Further demolishing claims by police and military leadership that there was “no intelligence” warning of an attack on the Capitol, Sena revealed that on January 4, the heads of the fusion centers around the country convened a rare national call to discuss the multitude of threats they were hearing about the upcoming Trump rally in Washington.

“We held a call,” said Sena, because “we were concerned, we were worried, we had DHS I&A on the call.” Sena testified that DHS I&A personnel would be “on site” at the DC fusion center on January 6. However, nothing came of this: “We tried to build that network, I was surprised that nothing was developed at the time,” said Sena.

While Democrats spent the hearing mostly focused on the failures of DHS I&A department and ways to “improve morale” and not “politicize domestic terror threats,” Republicans on the committee, including ranking member Rob Portman (Ohio) and Senator Ron Johnson (Wisconsin) used the hearing to scapegoat immigrants and downplay the fascist threat.

“Now we are supposed to focus on domestic extremism as the number one threat, it’s not,” Johnson proclaimed. As Republicans have frequently done since January 6, Johnson, disgustingly, tried to equate the fascist coup attempt with the thousands of peaceful protests against police violence held last year. “I condemn January 6, but there were 500 riots throughout the summer,” said Johnson. Appealing to fascists and racists, Johnson declared that “border security is our number one threat and we are ignoring that.”

No Democrat on the committee sought to challenge Johnson’s fascistic lies.

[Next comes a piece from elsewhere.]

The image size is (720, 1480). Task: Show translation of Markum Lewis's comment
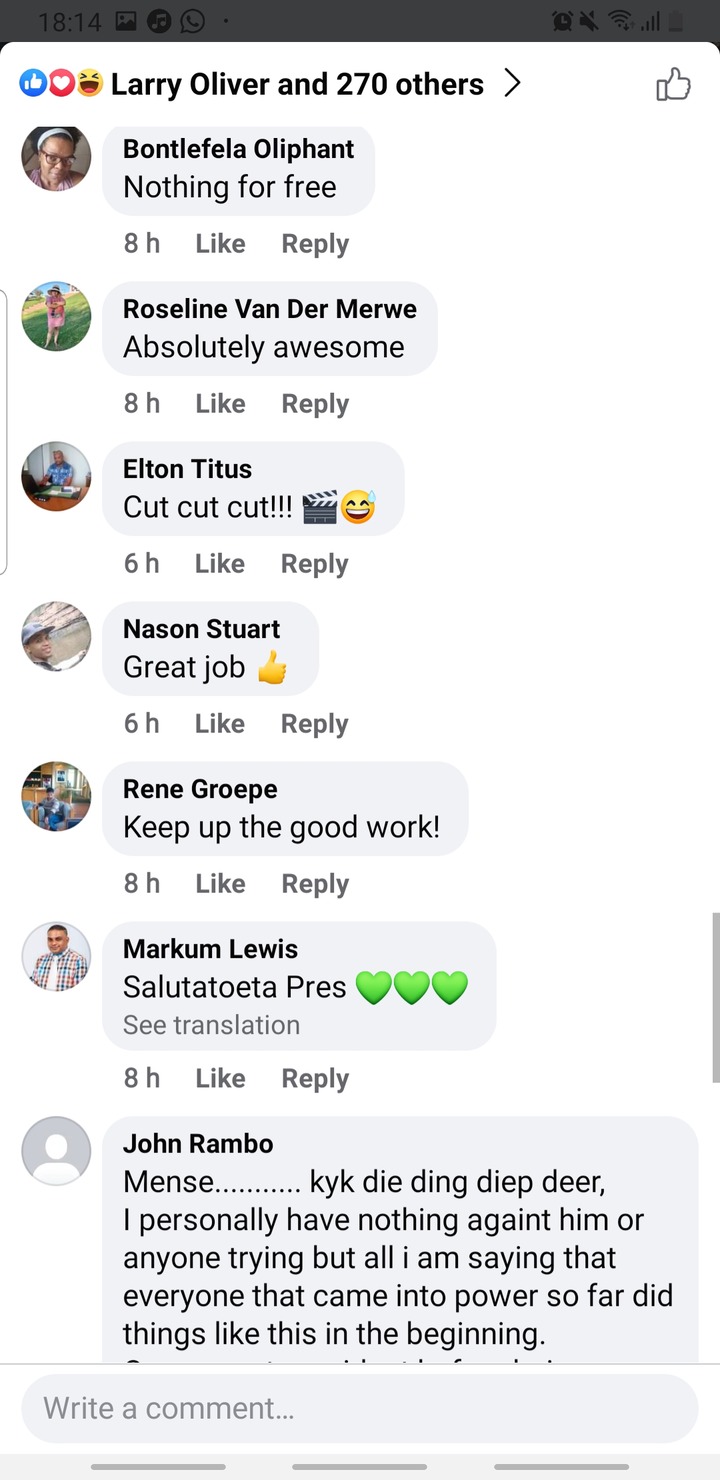211,1025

The hearing was held the same day the Atlantic Council issued a report authored by the former head of intelligence at the New York Police Department, Mitch Silber. The report, titled Domestic Violent Extremism and the Intelligence Challenge, makes clear, despite assertions from Democratic and Republican lawmakers alike, that January 6 was not a failure to gather intelligence but that leadership within the Capitol Police, FBI and DHS, “failed to act” on the “more than sufficient” intelligence collected.

Silber wrote that “intelligence collection” was “robust” and that the failure was “in the analysis of the intelligence and the failure of senior government officials to issue warnings based on that intelligence.” In an interview with National Public Radio, Silber said it was, “a clear failure from the DHS.”

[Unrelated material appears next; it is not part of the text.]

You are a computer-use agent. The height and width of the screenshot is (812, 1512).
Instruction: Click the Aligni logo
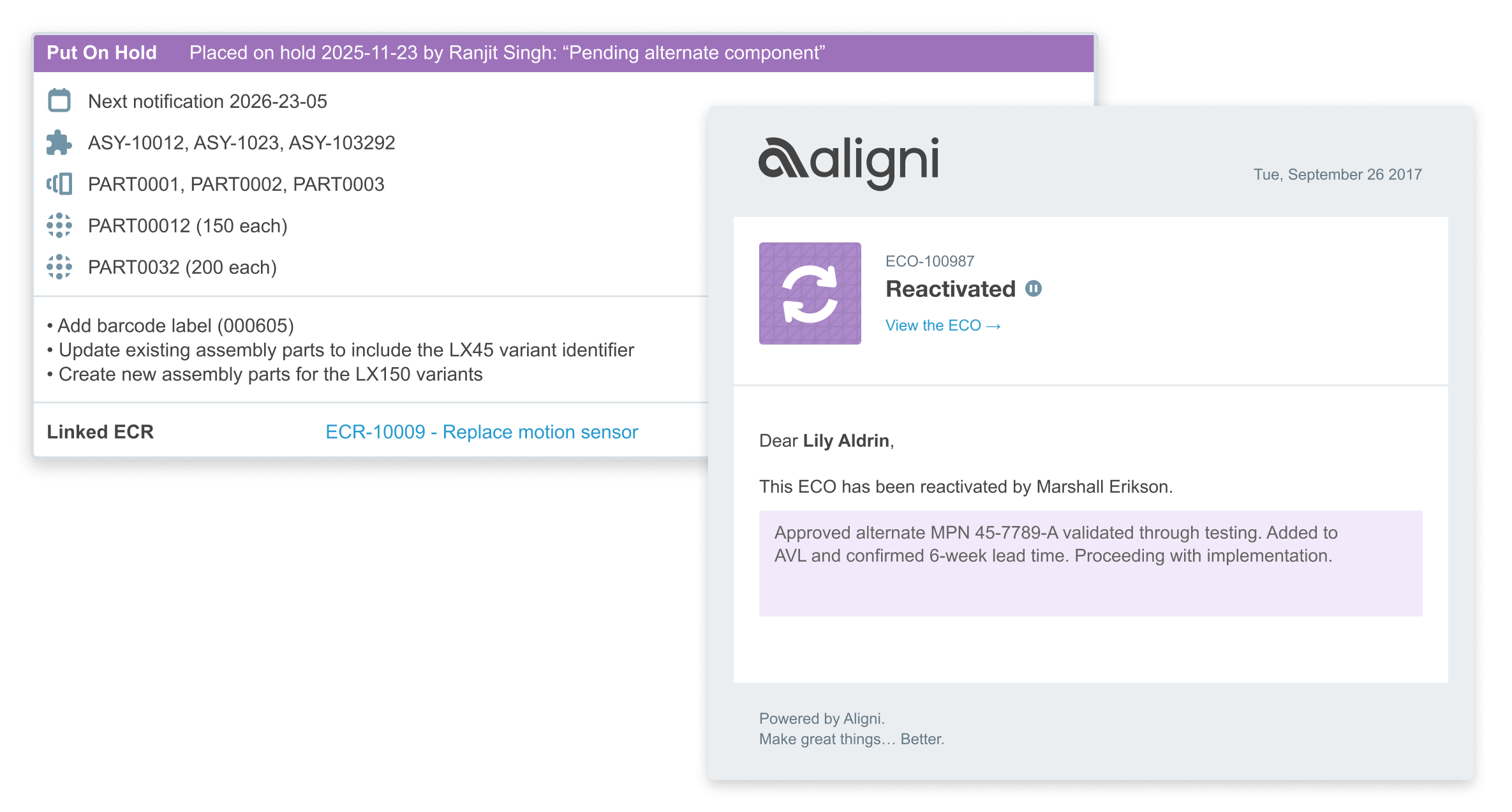pos(849,162)
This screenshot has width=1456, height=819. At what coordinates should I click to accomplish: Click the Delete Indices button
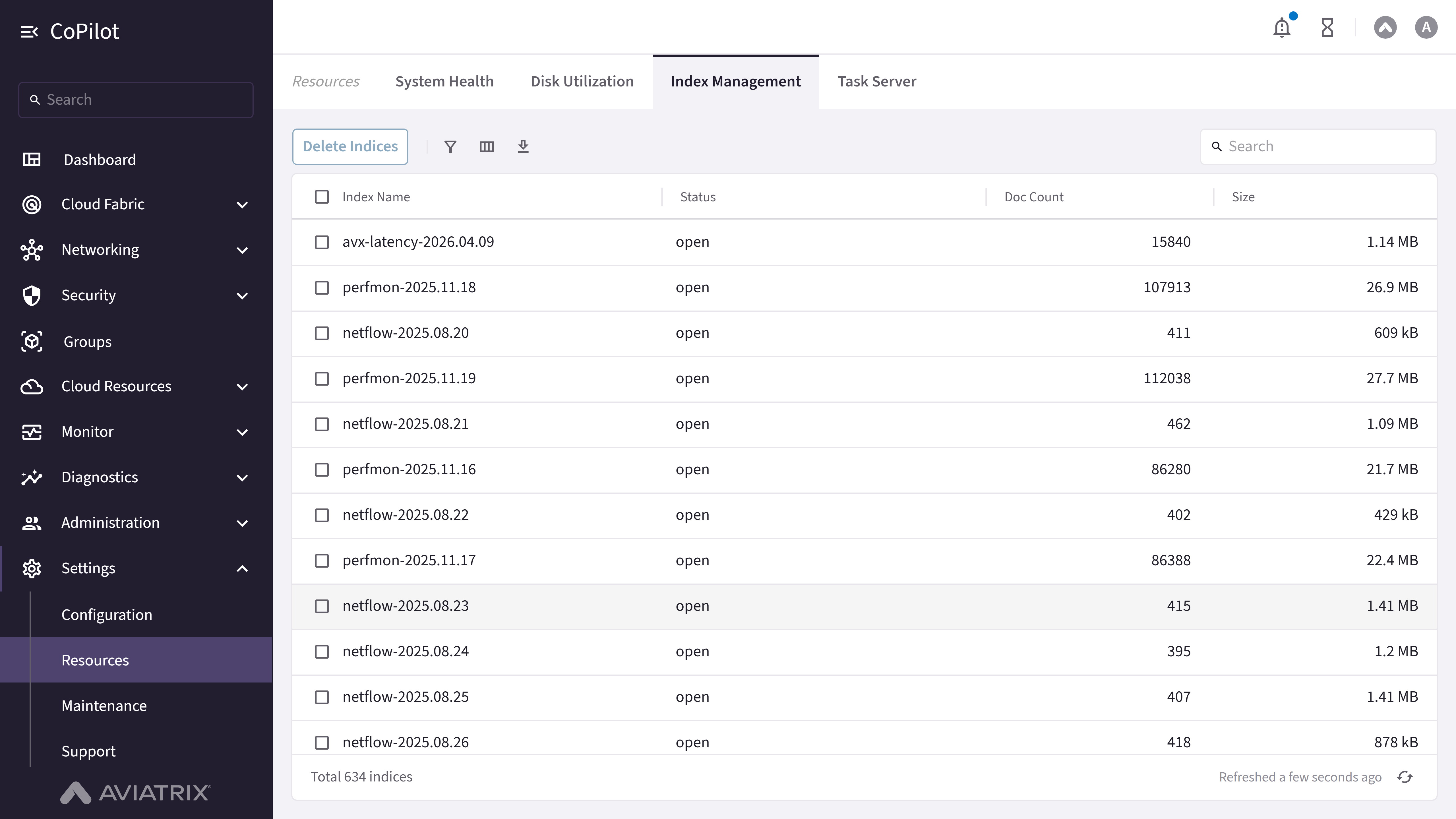pyautogui.click(x=350, y=147)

Todd Rosenblum, a former deputy undersecretary of intelligence at DHS, who according to NPR still has contacts in the department, said that the Trump administration focused on “antifa,” the amorphous group of left-wing and anarchist protesters, at the exclusion of known right-wing threats.

“[Administration officials] were insisting on a narrative that wasn’t true, which made it far harder for I&A,” Rosenblum said. “You had the president screaming: ‘Antifa, antifa is behind all this,’ and anyone who’s actually doing the analysis of this knew that was an utter falsehood. ... And DHS was very much aligned in accommodating the president.”